Our research aims to evaluate the effect of simulated microgravity on the symbiosis between arbuscular mycorrhizal fungi (HMa, Glomus intraradices and G. mosseae) and beans (Phaseolus vulgaris). Our aim is to contribute to spatial agriculture and to this end we set out to find out the feasibility of such an interspecific interaction. This experiment was previously carried out twice in 2024, in May for 15 days and in August for 27 days. Our experiment is a continuation of the previous ones, lasting 10 days, from October 31st to November 10th.

The project we have carried out is mainly supported by the clinostat, a device with which simulated microgravity is achieved, a way of reproducing the conditions of the ISS. Plant roots are subjected to H2O2 and a treatment that had not been applied in previous experiments, NaCl.

The results of our contribution have been successful because they concluded that the application of NaCl, compared to H2O2, for 10 days in simulated microgravity, favours the symbiotic colonisation of the fungus with the plant root system. NaCl is therefore a more effective stressor.

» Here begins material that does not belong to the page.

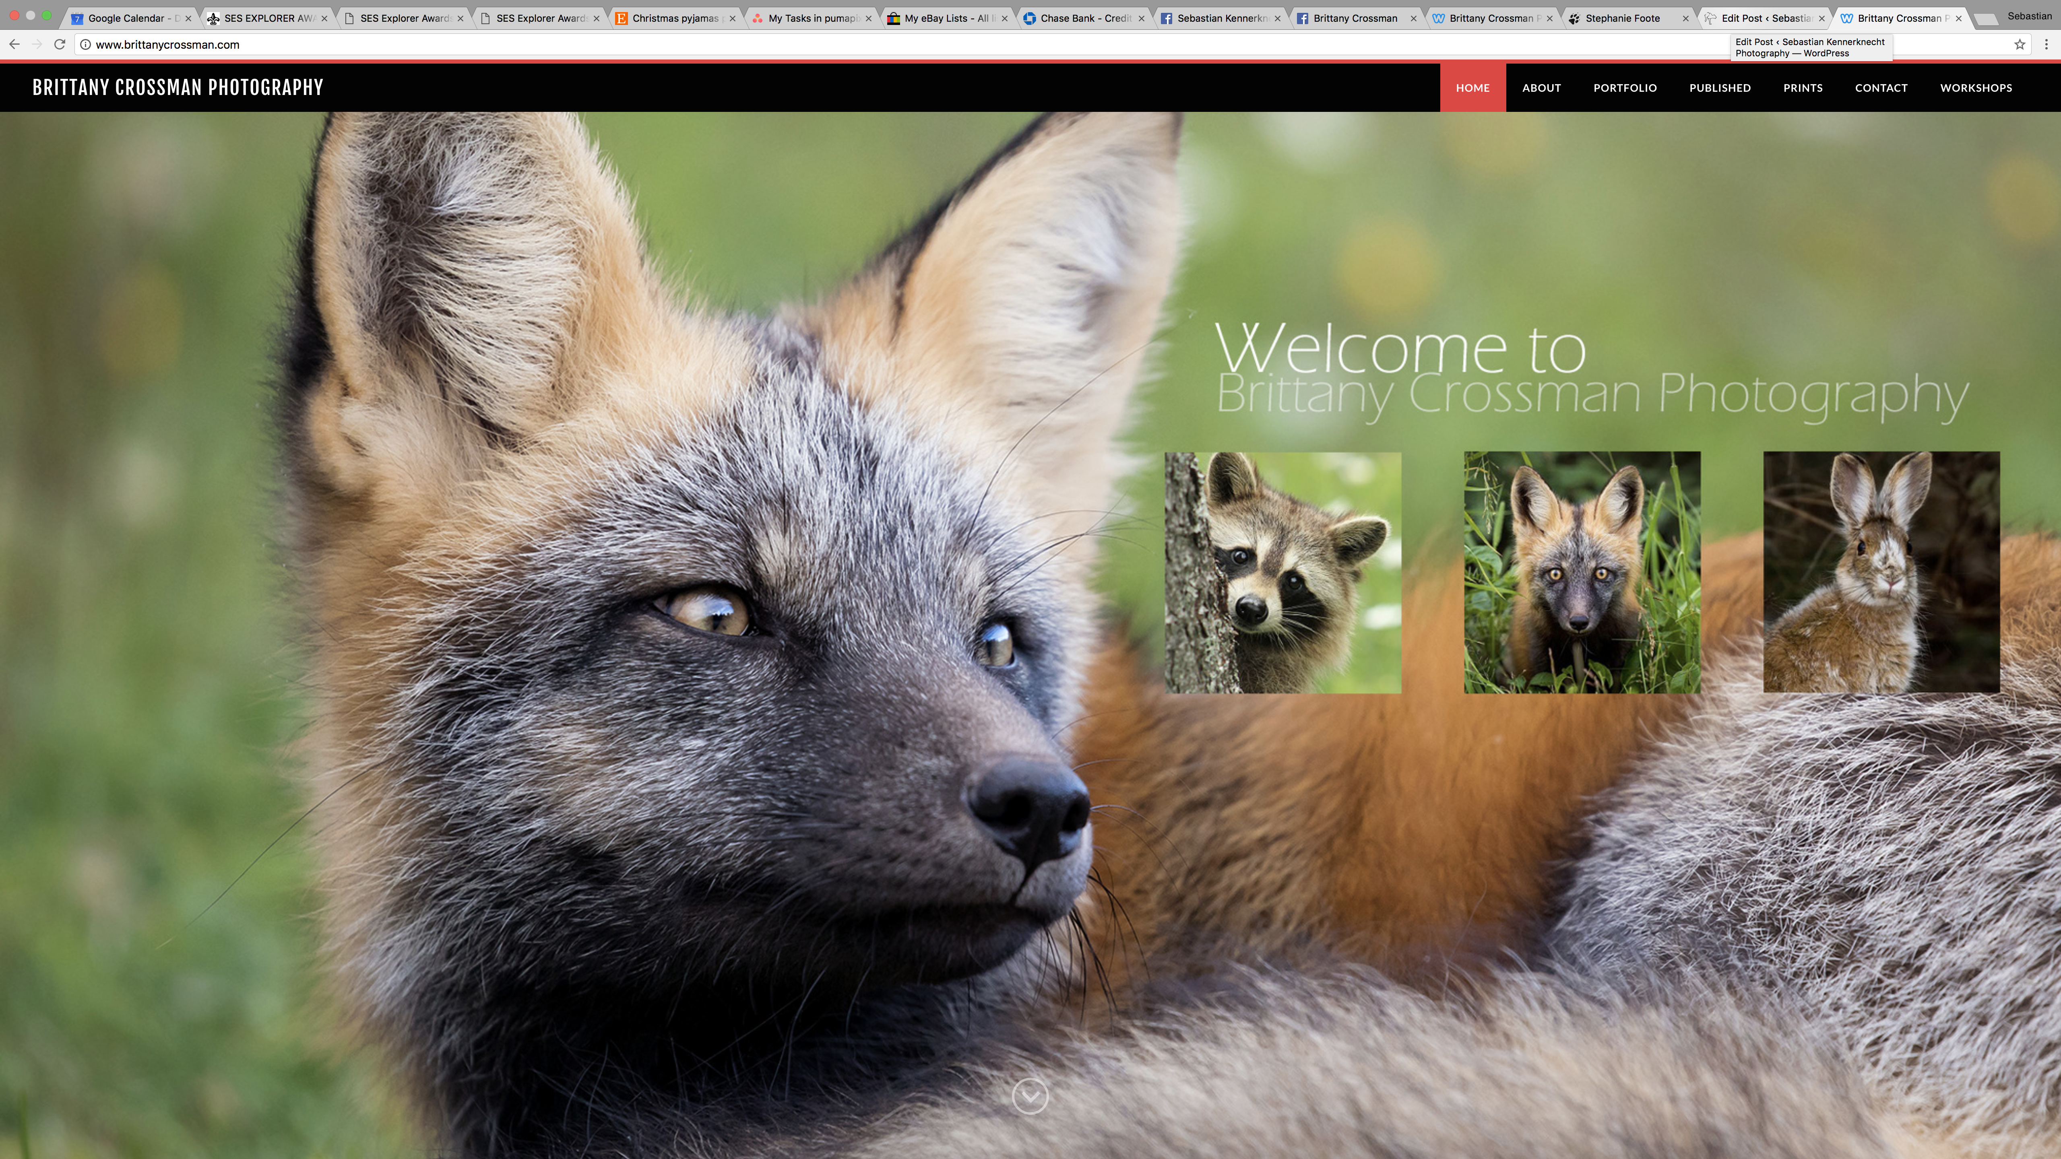The width and height of the screenshot is (2061, 1159).
Task: Close the Stephanie Foote tab
Action: pos(1685,18)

On the other hand, once the experiment was finished, we proceeded to measure the roots and, satisfactorily, all of them had increased in length compared to the initial one, which may suggest that they are prone and suitable to resist the microgravity conditions in the ISS.

Finally, we planted the beans on land to learn about their adaptability to a more tenacious gravity, as a germ of a possible scenario of terraforming and space colonisation, but unfortunately the plant species presented a higher incidence of contamination by fungal pathogens, perhaps due to a weakening of their defence mechanisms.

Keywords: simulated microgravity; symbiosis; arbuscular mycorrhizal fungi; vean; space agriculture.